Thanks in advance for your help.
Regards
Mehdi
Please review the section of ?results about using the LRT. See also the LRT section of the vignette for more details.
In particular, changing "name" does not recompute p-values for an LRT, unless you add test="Wald".
When you specify "contrast", results() will re-compute p-values, and you can add test="Wald" to make it clear from the code as well that Wald tests are being computed.
The last line won't work, because there is no such interaction term DOS8.TreatmentA. Was this a typo?
If you want to compare the B vs A difference across two time points you would use that last line, except the "A" should be a "B" in the second term.
Thanks Michael
The last line won't work, because there is no such interaction term DOS8.TreatmentA. Was this a typo?
Yes, it was.
In particular, changing "name" does not recompute p-values for an LRT, unless you add test="Wald".
So, you mean if I add test=wald to the code; res_21_vs_0 = results(dds, name = "TDOS21.TreatmentB", test=wald), does the result show the genes that are different between treatments over time (0 to 21), after accounting for the difference at time 0? I thought wald test is just for comparing time points and does not account for the shift at time=0.
That will give you genes different between treatments at time 21 controlling for baseline at time 0. Wald and LRT can both be used to test interaction terms, our interface is just a little bit easier for Wald testing.
For LRT, you would need to perform a new DESeq() run for each "reduced" design.
If the design and interaction terms are still confusing, I'd recommend finding a statistician you can run these by. There is nothing particular to DESeq2, these are the same terms you would get with a linear model of a single "y" variable.

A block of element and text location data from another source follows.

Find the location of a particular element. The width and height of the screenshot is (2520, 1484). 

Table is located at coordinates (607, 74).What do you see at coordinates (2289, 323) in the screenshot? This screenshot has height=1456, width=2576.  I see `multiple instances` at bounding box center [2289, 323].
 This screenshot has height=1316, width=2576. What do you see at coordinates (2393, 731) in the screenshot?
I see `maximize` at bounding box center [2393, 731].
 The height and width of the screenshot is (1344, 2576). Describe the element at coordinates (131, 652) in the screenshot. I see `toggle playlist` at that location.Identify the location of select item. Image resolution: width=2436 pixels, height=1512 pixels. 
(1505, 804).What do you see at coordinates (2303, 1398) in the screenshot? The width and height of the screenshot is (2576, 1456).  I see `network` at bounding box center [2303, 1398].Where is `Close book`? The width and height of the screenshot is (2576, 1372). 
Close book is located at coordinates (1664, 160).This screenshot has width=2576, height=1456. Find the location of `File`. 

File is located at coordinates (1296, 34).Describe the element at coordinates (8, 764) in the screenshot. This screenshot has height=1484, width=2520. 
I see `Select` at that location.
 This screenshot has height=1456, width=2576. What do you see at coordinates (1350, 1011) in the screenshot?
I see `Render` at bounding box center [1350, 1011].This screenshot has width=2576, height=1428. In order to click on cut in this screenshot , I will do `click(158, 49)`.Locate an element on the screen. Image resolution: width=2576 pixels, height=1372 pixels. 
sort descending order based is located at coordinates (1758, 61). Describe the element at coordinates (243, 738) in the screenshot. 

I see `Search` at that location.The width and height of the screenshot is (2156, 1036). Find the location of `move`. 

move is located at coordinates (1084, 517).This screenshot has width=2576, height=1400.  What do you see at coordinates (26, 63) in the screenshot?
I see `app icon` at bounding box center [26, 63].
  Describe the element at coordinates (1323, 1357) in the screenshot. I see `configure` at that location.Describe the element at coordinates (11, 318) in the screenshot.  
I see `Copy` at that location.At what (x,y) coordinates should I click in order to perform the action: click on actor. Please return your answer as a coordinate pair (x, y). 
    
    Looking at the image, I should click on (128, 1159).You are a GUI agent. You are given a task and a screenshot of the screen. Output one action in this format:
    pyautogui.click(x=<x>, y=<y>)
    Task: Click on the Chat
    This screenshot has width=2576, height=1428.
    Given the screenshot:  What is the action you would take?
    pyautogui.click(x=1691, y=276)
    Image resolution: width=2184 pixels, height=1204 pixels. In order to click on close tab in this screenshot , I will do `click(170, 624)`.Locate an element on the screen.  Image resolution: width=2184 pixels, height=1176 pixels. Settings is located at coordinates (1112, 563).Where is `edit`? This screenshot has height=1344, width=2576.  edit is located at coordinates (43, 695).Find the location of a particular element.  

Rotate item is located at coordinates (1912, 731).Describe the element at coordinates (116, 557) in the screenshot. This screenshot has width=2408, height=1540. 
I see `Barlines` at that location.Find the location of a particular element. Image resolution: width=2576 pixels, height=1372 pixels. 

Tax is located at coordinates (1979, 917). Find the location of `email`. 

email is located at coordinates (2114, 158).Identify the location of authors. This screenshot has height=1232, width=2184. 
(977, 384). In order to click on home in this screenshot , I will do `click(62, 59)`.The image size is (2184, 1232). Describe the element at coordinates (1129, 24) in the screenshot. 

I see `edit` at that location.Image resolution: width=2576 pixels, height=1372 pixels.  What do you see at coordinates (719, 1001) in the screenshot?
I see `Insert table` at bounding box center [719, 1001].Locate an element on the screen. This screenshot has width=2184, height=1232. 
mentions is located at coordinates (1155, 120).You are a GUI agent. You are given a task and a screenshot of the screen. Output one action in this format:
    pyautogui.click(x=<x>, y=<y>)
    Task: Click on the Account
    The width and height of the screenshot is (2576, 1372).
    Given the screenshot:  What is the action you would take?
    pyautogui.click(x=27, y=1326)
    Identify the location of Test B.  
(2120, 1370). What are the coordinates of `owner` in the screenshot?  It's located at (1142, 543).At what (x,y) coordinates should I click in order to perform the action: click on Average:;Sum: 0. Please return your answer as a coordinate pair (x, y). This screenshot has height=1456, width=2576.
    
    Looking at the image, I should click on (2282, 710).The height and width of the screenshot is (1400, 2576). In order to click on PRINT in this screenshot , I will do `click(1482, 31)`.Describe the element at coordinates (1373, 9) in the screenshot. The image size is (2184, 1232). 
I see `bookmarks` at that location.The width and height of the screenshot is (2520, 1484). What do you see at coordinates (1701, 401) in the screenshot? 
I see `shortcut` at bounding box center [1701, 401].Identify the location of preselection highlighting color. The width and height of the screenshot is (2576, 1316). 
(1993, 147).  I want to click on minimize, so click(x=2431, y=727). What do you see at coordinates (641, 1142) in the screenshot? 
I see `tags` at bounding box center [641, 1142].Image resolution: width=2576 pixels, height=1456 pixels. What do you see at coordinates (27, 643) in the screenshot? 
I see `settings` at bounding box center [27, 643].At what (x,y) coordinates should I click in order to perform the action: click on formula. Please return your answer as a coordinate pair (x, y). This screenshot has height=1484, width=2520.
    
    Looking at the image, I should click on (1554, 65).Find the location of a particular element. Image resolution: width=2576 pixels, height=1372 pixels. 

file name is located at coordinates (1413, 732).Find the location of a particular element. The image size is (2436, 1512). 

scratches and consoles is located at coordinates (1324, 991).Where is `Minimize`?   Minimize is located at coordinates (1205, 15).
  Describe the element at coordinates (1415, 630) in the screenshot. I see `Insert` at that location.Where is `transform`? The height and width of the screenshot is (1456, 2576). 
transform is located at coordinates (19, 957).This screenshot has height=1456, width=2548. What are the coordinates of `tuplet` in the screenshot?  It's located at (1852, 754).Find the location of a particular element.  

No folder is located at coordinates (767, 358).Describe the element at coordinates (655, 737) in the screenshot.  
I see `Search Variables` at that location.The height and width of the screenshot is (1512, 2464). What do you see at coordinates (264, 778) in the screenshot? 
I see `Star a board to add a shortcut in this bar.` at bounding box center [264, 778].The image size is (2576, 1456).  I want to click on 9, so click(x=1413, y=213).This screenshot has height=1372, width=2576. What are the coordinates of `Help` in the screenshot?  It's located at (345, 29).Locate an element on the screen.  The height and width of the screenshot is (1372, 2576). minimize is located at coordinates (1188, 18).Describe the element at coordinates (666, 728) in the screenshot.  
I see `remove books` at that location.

Thanks Michael for the reply. Just a short question. As you said the following line gives me the difference between treatments at day 21
In another post (https://support.bioconductor.org/p/101002/), you suggested that a similar design like the below one would show the difference between treatments at a given time point.
Would you please explain the difference?
Thanks
Mehdi
The first is the interaction and the second is the main effect plus interaction. See the diagram of interactions in the vignette or consult a local statistician for more interpretation.